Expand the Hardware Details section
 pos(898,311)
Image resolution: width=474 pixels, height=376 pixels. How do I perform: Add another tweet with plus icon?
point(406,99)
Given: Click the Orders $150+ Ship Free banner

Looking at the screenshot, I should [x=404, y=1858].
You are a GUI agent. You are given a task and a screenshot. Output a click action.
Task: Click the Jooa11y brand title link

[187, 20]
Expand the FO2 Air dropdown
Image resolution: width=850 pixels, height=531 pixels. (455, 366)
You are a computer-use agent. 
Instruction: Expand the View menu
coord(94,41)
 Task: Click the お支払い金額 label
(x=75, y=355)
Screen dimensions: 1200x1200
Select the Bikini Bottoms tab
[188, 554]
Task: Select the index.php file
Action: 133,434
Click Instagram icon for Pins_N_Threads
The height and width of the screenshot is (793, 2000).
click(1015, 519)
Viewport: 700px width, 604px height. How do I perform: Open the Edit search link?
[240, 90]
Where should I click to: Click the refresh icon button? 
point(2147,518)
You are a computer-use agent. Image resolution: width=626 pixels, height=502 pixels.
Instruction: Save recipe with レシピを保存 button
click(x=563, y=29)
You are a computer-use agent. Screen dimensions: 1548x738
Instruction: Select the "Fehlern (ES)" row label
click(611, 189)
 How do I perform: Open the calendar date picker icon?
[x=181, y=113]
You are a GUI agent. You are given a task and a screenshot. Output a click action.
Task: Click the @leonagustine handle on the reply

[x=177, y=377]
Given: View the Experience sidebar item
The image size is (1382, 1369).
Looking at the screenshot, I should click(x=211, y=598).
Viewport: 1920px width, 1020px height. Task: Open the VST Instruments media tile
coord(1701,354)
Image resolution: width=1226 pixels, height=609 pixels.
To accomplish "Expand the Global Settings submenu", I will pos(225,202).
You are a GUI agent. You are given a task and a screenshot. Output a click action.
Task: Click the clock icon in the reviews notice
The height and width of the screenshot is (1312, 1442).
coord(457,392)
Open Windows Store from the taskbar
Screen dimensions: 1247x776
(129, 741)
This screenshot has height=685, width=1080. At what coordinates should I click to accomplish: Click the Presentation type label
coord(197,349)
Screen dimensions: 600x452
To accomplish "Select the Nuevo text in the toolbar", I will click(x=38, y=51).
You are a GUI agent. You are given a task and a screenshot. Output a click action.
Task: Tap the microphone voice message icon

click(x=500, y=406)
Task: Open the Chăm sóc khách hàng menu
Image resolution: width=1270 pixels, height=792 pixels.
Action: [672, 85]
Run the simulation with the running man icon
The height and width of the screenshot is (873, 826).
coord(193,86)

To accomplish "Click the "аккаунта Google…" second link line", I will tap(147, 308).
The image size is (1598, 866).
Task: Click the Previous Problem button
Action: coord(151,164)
.....
* **What you are asked to do**
Output only the number of lines in the data above that include the word "computer".

* **Answer area**
3